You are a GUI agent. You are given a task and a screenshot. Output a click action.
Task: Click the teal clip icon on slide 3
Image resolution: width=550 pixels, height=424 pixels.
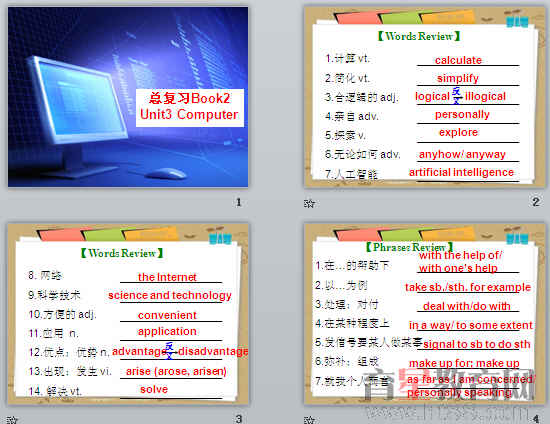tap(220, 238)
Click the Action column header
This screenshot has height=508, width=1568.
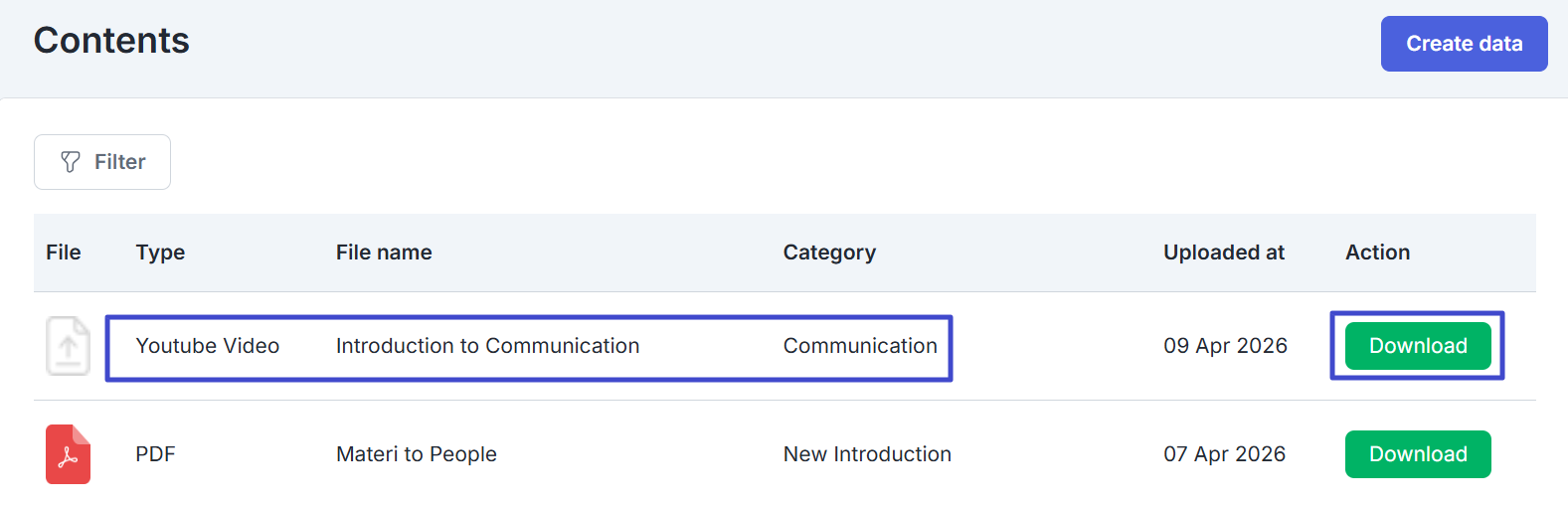[x=1377, y=253]
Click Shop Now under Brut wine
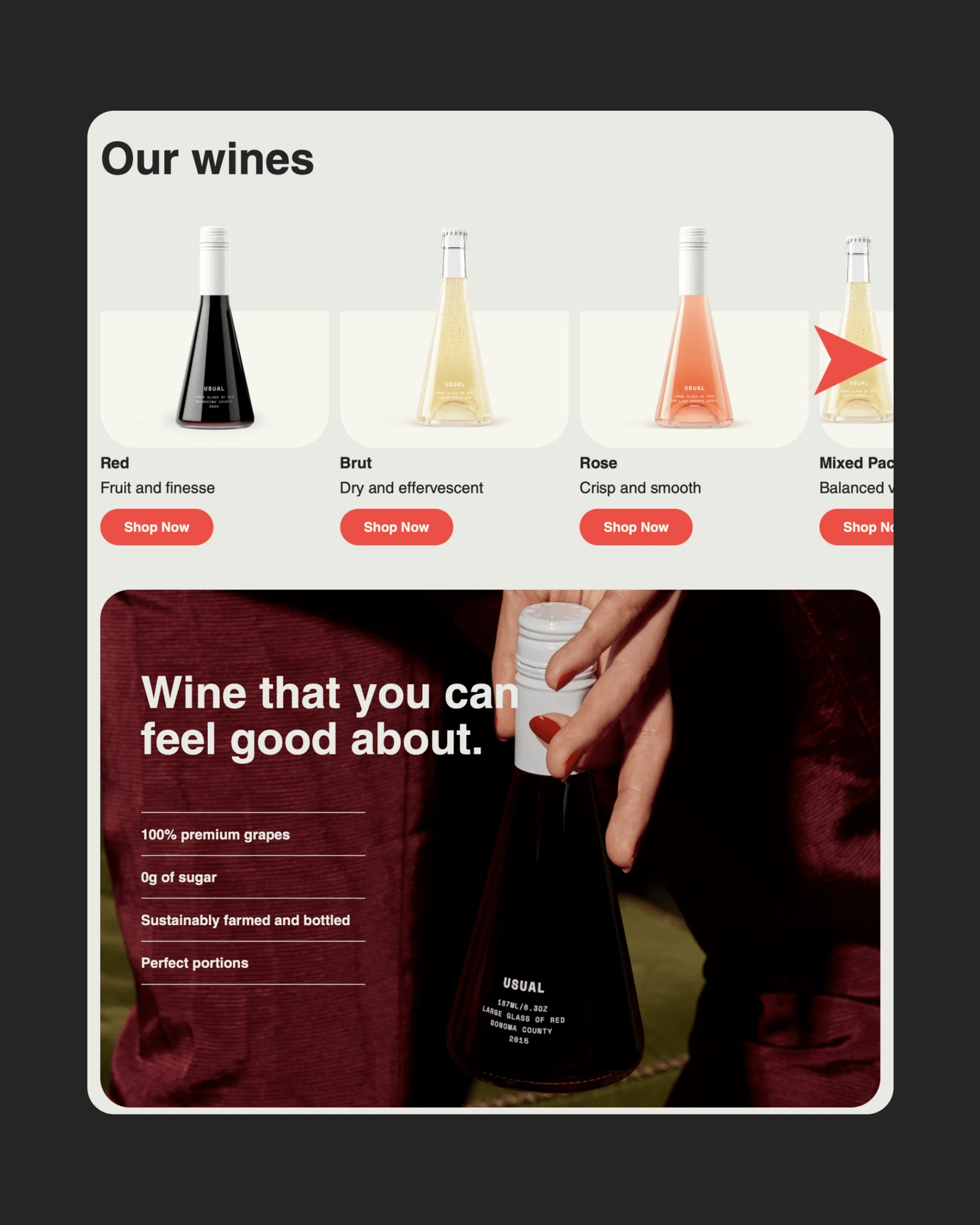 [397, 527]
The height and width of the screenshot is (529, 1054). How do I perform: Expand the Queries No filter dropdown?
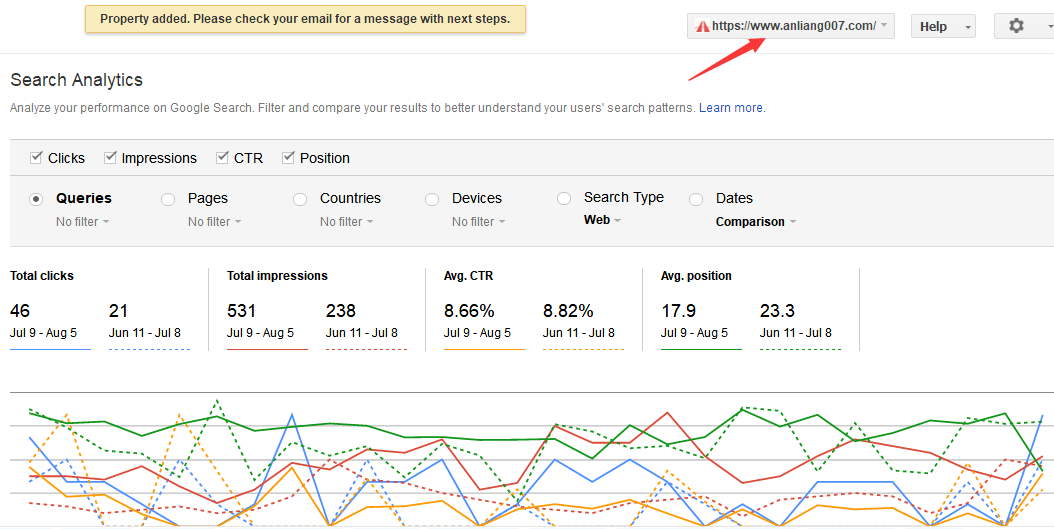click(83, 222)
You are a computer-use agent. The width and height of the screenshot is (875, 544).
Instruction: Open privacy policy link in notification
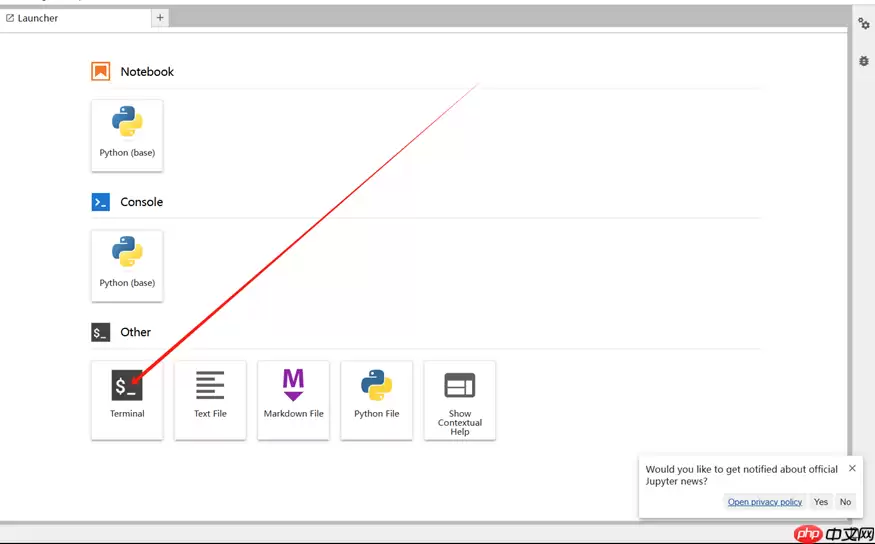(x=765, y=502)

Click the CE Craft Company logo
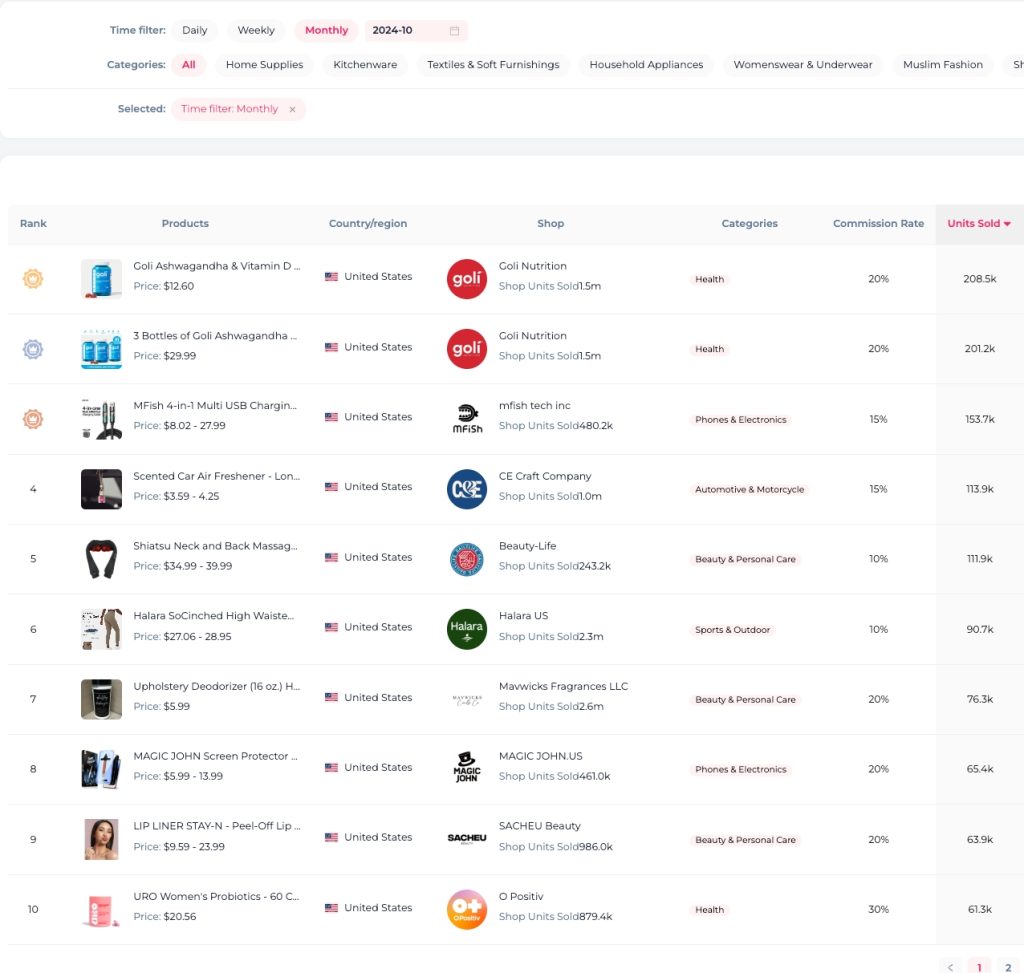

▸ Work required
From the first line to the last, copy the listing above exactly, dropping all images.

▸ Written reply
You are a GUI agent. You are given a task and a screenshot. Output a click action.
Task: Click the teal clip icon on slide 3
Image resolution: width=550 pixels, height=424 pixels.
tap(220, 238)
Click the Action column header
This screenshot has height=508, width=1568.
[x=1377, y=253]
Click Shop Now under Brut wine
 [397, 527]
The height and width of the screenshot is (529, 1054). How do I perform: Expand the Queries No filter dropdown?
click(83, 222)
You are a computer-use agent. The width and height of the screenshot is (875, 544).
Instruction: Open privacy policy link in notification
(x=765, y=502)

Click the CE Craft Company logo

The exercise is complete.